Exercise details ▸ Output only the stretch of the listing that starts at the line containing "The height and width of the screenshot is (340, 292)." and ends at the line containing "View the list", reproduced exactly with both ends.

Task input ▸
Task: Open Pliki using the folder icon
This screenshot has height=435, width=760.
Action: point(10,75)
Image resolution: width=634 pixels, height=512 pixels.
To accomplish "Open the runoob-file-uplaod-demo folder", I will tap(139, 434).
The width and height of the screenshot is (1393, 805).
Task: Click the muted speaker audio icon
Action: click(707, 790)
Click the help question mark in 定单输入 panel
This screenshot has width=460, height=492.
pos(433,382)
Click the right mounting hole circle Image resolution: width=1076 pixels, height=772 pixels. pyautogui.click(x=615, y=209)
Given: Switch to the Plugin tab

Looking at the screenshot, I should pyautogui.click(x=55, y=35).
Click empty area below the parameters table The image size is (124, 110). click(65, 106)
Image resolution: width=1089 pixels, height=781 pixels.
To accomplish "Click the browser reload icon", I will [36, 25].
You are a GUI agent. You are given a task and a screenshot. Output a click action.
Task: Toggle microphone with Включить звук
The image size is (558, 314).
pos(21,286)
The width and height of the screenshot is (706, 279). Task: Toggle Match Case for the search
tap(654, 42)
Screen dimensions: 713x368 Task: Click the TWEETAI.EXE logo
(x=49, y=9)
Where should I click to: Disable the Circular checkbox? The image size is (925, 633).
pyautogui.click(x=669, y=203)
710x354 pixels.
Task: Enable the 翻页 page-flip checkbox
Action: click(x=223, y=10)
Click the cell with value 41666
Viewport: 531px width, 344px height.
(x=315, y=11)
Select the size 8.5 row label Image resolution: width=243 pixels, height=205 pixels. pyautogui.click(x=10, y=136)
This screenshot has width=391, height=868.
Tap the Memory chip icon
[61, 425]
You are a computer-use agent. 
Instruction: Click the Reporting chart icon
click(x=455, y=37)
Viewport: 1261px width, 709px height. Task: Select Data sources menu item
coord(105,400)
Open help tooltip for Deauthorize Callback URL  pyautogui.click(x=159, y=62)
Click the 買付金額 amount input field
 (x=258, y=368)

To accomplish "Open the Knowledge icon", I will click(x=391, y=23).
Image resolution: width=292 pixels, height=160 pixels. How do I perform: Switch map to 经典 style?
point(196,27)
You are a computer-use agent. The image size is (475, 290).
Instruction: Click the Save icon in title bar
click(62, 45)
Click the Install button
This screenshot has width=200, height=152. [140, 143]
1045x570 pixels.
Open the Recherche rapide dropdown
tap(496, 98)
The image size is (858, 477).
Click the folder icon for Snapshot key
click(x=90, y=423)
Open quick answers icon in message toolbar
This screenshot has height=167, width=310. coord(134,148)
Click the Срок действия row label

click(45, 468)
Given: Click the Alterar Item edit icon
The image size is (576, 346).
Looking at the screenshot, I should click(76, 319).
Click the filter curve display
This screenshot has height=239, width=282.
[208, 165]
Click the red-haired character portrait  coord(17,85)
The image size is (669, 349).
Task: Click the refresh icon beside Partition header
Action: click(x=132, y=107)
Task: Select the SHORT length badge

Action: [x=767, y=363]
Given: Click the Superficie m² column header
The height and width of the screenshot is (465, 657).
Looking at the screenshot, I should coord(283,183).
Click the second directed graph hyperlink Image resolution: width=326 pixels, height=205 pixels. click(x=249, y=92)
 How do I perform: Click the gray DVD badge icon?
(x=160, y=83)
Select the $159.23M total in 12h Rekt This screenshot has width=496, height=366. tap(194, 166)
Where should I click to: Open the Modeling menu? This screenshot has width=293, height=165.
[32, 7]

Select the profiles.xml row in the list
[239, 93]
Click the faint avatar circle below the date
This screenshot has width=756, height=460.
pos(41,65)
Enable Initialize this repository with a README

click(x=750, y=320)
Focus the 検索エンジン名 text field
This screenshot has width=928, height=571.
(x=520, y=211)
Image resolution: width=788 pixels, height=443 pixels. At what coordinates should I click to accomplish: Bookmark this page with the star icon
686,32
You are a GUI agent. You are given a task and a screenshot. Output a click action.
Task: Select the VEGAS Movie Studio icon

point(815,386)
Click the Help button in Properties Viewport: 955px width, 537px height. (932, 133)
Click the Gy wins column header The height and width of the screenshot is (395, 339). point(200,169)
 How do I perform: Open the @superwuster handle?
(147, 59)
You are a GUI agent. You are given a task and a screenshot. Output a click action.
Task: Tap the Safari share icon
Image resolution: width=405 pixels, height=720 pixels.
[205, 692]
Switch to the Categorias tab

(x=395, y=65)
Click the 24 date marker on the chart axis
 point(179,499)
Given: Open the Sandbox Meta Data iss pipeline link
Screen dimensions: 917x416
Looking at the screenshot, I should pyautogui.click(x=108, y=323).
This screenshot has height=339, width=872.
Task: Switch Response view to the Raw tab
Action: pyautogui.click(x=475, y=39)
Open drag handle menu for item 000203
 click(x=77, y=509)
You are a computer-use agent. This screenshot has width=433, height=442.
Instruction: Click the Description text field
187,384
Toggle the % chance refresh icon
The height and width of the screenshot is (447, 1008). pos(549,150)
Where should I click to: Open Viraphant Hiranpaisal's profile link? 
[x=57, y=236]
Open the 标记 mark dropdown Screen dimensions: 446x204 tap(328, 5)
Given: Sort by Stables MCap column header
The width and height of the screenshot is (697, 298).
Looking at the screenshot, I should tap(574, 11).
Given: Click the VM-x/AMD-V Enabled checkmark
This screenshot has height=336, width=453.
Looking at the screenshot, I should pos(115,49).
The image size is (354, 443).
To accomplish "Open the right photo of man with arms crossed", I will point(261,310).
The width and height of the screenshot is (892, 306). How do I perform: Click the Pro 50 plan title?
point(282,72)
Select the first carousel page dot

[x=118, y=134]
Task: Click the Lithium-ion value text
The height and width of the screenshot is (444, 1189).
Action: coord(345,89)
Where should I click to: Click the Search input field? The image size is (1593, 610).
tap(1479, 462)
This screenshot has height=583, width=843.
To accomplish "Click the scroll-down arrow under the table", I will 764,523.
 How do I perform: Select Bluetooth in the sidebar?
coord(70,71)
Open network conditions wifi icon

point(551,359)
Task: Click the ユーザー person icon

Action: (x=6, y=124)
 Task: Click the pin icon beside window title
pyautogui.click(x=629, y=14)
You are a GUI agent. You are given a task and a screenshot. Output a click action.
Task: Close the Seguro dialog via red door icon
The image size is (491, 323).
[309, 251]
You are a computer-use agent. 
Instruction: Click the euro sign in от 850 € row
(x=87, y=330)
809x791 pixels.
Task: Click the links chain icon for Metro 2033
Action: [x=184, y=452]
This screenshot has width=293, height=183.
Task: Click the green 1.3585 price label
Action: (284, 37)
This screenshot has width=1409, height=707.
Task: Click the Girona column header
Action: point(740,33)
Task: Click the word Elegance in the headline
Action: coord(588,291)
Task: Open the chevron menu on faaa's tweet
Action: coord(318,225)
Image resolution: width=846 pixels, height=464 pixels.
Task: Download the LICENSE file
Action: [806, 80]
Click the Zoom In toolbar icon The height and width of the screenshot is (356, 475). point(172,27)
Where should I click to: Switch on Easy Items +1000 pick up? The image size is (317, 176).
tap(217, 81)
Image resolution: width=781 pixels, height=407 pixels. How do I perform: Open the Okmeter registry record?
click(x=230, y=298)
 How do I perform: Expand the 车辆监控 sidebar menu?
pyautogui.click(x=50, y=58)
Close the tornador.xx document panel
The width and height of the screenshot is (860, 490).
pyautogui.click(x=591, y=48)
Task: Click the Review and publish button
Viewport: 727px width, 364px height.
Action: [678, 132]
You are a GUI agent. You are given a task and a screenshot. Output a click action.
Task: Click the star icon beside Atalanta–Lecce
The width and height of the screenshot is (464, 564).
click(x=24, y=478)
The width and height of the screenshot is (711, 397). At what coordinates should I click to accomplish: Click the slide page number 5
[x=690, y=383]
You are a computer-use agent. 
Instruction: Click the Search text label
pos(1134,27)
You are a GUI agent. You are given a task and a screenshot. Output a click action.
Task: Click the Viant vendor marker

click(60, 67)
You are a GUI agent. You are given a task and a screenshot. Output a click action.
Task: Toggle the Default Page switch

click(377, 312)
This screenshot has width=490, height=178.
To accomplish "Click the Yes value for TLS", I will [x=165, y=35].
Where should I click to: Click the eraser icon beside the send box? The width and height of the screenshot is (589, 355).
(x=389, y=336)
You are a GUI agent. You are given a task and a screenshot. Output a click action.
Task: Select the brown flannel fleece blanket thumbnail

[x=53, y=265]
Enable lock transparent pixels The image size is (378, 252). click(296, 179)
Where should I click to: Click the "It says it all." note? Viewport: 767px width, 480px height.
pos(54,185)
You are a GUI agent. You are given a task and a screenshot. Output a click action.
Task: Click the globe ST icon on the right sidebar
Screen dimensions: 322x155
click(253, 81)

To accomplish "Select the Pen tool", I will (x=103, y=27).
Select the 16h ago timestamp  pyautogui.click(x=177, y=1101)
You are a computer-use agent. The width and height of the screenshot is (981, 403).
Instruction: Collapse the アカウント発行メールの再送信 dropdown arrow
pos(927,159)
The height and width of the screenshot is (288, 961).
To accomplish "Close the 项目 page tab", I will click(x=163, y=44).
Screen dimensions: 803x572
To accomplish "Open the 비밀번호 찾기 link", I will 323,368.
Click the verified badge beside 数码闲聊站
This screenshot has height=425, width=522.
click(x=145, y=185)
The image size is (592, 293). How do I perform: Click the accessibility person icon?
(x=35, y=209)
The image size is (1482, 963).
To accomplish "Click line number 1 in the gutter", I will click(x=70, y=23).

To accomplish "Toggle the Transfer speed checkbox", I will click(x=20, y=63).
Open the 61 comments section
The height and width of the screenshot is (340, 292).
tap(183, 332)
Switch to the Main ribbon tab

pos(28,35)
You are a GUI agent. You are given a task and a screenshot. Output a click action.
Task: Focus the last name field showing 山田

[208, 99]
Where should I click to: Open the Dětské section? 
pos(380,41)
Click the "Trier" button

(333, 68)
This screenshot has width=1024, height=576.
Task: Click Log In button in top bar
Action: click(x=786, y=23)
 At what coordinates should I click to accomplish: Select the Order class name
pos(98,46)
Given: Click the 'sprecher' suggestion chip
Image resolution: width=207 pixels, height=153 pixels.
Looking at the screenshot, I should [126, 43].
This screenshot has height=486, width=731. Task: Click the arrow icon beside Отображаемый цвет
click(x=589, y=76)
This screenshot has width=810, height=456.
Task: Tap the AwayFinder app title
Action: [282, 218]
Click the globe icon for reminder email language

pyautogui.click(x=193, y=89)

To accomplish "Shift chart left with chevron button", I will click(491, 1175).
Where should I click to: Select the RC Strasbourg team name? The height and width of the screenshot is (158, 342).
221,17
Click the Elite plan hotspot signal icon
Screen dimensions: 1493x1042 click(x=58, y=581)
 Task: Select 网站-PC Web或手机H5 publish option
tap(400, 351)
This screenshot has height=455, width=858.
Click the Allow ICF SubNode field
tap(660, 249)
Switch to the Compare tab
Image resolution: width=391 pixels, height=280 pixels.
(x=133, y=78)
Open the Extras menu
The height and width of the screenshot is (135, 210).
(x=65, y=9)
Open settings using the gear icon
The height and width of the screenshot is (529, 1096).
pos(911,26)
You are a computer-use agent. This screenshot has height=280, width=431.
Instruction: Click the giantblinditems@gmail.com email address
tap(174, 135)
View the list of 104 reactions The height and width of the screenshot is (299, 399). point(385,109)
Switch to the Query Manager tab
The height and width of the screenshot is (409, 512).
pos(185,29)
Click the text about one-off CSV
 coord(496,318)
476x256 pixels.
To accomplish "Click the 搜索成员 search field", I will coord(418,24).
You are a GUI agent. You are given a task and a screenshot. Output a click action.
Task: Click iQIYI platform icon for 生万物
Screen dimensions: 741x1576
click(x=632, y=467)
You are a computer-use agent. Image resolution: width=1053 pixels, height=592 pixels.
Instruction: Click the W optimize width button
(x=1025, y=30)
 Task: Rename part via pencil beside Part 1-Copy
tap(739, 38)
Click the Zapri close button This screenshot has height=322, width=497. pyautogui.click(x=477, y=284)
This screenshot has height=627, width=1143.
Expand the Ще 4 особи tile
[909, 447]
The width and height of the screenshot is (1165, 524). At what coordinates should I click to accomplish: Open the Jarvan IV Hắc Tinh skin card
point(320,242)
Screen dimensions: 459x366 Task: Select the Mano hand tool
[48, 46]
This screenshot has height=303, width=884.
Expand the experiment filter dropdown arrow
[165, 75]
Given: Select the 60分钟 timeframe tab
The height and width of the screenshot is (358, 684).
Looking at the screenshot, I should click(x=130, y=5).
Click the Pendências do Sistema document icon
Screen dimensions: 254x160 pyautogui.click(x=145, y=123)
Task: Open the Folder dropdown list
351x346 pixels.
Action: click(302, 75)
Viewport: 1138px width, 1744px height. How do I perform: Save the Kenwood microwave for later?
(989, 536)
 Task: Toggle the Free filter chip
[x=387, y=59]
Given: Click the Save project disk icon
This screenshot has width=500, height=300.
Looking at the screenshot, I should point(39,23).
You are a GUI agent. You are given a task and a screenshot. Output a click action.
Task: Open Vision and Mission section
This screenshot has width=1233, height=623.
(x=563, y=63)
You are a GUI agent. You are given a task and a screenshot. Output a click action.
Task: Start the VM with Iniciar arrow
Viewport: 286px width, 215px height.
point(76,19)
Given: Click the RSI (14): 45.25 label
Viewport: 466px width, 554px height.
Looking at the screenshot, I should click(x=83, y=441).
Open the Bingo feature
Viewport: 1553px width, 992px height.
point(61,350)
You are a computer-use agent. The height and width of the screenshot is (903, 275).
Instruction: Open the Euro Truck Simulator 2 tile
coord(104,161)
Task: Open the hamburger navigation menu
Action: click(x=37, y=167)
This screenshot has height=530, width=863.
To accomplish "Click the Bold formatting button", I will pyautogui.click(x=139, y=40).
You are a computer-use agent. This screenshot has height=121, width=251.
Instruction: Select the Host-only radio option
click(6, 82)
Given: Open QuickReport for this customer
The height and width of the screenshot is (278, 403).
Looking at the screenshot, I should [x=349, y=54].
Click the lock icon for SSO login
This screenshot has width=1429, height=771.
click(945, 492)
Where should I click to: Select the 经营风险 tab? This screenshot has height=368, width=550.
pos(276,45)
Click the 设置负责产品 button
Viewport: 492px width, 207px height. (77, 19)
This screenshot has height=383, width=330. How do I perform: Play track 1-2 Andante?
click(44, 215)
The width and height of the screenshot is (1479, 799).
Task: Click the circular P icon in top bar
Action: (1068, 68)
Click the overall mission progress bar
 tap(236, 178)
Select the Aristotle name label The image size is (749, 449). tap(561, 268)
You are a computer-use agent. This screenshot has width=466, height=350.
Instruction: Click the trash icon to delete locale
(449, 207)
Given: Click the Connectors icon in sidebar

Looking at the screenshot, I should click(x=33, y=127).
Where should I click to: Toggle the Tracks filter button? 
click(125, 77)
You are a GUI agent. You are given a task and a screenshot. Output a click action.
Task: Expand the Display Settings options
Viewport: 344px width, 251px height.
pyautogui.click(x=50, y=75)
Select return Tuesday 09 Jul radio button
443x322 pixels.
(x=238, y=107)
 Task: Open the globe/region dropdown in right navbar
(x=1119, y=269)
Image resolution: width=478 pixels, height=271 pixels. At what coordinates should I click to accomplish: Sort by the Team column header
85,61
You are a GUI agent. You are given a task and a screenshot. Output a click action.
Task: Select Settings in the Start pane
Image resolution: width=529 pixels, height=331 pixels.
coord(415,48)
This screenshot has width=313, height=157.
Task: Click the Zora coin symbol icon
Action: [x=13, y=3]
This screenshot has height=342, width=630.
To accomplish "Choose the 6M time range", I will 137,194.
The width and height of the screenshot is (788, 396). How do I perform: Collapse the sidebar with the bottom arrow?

Written reply ▸
The height and width of the screenshot is (340, 292).
tap(183, 332)
Switch to the Main ribbon tab

pos(28,35)
You are a GUI agent. You are given a task and a screenshot. Output a click action.
Task: Focus the last name field showing 山田

[208, 99]
Where should I click to: Open the Dětské section? 
pos(380,41)
Click the "Trier" button

(333, 68)
This screenshot has width=1024, height=576.
Task: Click Log In button in top bar
Action: click(x=786, y=23)
 At what coordinates should I click to accomplish: Select the Order class name
pos(98,46)
Given: Click the 'sprecher' suggestion chip
Image resolution: width=207 pixels, height=153 pixels.
Looking at the screenshot, I should [126, 43].
This screenshot has height=486, width=731. Task: Click the arrow icon beside Отображаемый цвет
click(x=589, y=76)
This screenshot has width=810, height=456.
Task: Tap the AwayFinder app title
Action: [282, 218]
Click the globe icon for reminder email language

pyautogui.click(x=193, y=89)

To accomplish "Shift chart left with chevron button", I will click(491, 1175).
Where should I click to: Select the RC Strasbourg team name? The height and width of the screenshot is (158, 342).
221,17
Click the Elite plan hotspot signal icon
Screen dimensions: 1493x1042 click(x=58, y=581)
 Task: Select 网站-PC Web或手机H5 publish option
tap(400, 351)
This screenshot has height=455, width=858.
Click the Allow ICF SubNode field
tap(660, 249)
Switch to the Compare tab
Image resolution: width=391 pixels, height=280 pixels.
(x=133, y=78)
Open the Extras menu
The height and width of the screenshot is (135, 210).
(x=65, y=9)
Open settings using the gear icon
The height and width of the screenshot is (529, 1096).
pos(911,26)
You are a computer-use agent. This screenshot has height=280, width=431.
Instruction: Click the giantblinditems@gmail.com email address
tap(174, 135)
View the list of 104 reactions The height and width of the screenshot is (299, 399). point(385,109)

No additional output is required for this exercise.